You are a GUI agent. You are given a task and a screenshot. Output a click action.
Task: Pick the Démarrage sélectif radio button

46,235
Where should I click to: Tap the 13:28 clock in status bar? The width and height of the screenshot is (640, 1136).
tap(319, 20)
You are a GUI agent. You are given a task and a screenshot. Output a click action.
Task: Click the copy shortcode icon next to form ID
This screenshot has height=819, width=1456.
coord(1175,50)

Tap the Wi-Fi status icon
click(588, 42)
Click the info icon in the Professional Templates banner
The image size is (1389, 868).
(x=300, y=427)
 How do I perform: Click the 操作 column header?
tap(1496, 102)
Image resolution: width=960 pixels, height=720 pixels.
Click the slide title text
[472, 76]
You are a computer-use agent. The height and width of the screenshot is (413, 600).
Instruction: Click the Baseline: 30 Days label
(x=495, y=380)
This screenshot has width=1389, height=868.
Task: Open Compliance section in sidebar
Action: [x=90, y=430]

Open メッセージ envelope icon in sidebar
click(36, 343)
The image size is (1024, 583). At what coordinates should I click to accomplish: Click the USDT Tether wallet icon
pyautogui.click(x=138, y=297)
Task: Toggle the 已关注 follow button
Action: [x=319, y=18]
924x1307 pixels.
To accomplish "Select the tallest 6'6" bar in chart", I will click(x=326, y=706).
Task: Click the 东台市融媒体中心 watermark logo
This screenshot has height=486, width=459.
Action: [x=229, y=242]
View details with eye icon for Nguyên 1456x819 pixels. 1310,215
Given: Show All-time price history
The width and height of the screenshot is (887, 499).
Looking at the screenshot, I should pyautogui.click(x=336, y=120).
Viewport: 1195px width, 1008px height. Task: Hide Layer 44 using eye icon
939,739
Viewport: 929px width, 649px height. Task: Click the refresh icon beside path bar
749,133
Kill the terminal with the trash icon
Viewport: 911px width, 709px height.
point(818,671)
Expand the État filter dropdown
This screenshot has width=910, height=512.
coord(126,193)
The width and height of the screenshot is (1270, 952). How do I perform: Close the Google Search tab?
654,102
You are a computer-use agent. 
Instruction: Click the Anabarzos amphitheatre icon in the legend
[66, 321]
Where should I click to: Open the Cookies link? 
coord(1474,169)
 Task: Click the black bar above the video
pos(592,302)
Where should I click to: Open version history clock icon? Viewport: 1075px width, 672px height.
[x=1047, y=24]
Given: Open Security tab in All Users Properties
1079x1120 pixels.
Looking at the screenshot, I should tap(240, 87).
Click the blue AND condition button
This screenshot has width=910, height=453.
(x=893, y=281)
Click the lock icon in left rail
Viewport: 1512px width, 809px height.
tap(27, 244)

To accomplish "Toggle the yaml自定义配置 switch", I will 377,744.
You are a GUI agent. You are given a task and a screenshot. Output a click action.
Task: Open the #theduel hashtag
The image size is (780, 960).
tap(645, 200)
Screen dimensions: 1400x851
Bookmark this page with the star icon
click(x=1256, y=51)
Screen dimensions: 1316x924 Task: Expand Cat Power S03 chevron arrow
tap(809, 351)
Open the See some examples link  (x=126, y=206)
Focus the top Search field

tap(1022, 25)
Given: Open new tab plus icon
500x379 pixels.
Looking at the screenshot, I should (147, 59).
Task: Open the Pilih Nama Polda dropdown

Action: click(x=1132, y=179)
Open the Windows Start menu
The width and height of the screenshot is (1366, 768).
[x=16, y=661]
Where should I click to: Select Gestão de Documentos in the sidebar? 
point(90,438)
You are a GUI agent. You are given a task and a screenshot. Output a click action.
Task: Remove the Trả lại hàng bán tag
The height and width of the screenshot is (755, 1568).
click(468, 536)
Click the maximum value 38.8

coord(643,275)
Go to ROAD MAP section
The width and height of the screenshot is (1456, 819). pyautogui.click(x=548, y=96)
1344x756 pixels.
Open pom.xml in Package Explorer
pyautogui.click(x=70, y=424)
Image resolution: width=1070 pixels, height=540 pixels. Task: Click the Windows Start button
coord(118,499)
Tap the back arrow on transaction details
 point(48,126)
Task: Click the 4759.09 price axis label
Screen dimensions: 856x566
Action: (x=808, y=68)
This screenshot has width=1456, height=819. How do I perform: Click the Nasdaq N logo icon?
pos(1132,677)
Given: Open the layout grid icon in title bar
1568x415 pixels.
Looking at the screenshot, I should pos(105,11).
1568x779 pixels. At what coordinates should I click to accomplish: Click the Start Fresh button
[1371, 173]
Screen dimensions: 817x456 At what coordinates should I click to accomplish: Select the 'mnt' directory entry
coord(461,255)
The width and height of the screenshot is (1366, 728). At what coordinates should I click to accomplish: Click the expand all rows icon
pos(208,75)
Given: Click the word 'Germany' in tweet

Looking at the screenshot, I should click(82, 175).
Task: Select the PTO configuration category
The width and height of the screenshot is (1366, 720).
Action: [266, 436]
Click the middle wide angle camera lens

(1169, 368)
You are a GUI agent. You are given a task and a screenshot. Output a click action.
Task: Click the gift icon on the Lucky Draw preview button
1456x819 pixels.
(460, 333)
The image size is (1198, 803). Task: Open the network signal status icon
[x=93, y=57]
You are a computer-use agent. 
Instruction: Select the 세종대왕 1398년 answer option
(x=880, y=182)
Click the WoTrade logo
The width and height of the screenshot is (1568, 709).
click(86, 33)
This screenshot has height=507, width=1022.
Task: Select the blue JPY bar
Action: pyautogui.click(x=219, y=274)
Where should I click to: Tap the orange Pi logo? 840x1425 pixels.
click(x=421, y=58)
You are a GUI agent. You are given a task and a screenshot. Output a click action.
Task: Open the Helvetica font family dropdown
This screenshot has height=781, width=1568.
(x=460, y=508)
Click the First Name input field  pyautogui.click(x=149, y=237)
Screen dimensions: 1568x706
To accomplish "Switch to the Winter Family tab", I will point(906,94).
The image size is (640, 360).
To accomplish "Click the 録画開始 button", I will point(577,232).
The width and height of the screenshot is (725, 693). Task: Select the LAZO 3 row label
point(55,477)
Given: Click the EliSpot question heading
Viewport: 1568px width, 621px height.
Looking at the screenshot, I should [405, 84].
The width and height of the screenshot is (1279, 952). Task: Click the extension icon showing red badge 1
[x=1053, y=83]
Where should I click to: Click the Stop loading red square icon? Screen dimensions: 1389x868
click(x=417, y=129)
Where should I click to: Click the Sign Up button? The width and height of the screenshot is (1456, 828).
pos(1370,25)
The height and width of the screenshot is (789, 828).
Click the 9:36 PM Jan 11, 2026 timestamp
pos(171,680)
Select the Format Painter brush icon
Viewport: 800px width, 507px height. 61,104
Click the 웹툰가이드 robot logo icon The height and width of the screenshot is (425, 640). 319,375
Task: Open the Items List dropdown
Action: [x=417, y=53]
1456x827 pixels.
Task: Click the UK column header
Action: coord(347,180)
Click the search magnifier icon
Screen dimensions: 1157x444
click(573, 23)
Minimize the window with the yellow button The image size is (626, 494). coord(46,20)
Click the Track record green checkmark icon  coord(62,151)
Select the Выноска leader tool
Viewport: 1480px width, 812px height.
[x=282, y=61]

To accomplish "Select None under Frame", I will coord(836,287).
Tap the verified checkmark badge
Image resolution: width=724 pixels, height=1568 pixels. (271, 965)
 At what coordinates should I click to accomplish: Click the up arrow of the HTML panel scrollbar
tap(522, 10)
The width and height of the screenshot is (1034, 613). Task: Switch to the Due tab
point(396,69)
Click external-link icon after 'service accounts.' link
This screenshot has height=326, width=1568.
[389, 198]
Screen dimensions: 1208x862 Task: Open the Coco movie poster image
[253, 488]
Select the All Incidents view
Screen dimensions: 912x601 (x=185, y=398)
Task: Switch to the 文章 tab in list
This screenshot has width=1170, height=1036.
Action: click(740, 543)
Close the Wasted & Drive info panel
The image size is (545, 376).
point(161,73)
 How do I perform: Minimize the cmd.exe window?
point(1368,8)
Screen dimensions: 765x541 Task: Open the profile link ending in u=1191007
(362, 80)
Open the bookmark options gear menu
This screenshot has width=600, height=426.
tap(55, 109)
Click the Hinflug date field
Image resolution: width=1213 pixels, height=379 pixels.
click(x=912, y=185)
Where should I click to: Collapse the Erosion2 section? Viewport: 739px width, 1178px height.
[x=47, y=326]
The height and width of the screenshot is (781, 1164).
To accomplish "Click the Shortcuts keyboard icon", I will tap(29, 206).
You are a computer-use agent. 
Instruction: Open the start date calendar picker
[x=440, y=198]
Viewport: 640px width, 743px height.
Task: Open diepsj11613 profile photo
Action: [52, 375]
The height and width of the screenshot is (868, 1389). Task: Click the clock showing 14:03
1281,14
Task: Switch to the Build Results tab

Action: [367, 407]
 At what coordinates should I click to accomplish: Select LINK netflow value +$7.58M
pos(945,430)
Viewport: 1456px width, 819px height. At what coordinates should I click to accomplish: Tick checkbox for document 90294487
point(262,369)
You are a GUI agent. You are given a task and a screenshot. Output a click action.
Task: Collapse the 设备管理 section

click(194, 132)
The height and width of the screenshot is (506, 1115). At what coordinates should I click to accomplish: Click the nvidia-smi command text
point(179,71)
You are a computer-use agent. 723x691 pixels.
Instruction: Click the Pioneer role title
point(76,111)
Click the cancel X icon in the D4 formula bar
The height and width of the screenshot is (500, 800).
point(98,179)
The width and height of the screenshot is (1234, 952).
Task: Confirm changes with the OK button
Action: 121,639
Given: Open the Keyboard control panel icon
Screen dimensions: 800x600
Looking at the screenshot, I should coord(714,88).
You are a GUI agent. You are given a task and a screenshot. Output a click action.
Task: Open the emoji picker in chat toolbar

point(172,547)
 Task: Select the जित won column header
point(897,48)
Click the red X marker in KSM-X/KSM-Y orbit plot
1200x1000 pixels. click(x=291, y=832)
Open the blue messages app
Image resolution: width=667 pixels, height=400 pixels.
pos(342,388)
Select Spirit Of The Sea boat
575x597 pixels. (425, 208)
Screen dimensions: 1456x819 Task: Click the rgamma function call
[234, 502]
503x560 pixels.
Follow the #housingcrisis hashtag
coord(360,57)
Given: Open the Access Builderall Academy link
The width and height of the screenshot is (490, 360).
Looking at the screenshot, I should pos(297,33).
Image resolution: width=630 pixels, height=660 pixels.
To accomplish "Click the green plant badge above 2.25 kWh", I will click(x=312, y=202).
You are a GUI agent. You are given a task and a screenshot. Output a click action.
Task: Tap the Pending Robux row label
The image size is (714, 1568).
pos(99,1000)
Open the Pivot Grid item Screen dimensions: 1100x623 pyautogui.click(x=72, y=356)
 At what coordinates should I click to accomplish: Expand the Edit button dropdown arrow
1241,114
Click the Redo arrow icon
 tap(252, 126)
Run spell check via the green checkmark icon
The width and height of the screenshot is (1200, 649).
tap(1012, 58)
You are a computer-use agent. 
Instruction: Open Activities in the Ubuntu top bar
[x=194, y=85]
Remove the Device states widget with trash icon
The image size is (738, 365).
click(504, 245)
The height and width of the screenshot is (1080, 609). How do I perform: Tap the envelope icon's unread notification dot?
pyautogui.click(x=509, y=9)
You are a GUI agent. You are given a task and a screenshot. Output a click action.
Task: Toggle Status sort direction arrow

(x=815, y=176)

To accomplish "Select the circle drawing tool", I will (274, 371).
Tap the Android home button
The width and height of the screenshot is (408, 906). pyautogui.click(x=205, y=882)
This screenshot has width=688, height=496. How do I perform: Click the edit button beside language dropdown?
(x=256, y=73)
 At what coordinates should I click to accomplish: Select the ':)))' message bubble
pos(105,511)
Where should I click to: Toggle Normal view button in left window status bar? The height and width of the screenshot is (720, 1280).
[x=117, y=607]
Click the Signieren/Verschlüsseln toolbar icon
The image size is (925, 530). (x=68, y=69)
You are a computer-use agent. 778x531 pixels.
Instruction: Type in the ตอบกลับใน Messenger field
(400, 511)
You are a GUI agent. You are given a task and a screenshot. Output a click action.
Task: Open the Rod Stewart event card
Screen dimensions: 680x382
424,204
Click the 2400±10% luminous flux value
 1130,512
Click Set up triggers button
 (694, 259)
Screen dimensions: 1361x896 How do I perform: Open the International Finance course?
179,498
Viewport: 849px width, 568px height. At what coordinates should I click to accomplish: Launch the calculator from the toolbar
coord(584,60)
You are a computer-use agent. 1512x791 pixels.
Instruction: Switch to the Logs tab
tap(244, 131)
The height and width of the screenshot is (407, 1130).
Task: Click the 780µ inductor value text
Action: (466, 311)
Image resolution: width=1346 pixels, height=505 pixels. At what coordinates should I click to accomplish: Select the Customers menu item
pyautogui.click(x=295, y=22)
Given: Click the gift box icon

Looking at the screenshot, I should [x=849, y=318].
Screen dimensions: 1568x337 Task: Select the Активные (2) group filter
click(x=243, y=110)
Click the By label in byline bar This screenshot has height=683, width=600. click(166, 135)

========

Reproduce, without alteration, everything from the start of the material down to and including the line containing "tap(1496, 102)".

You are a GUI agent. You are given a task and a screenshot. Output a click action.
Task: Pick the Démarrage sélectif radio button

46,235
Where should I click to: Tap the 13:28 clock in status bar? The width and height of the screenshot is (640, 1136).
tap(319, 20)
You are a GUI agent. You are given a task and a screenshot. Output a click action.
Task: Click the copy shortcode icon next to form ID
This screenshot has height=819, width=1456.
coord(1175,50)

Tap the Wi-Fi status icon
click(588, 42)
Click the info icon in the Professional Templates banner
The image size is (1389, 868).
(x=300, y=427)
 How do I perform: Click the 操作 column header?
tap(1496, 102)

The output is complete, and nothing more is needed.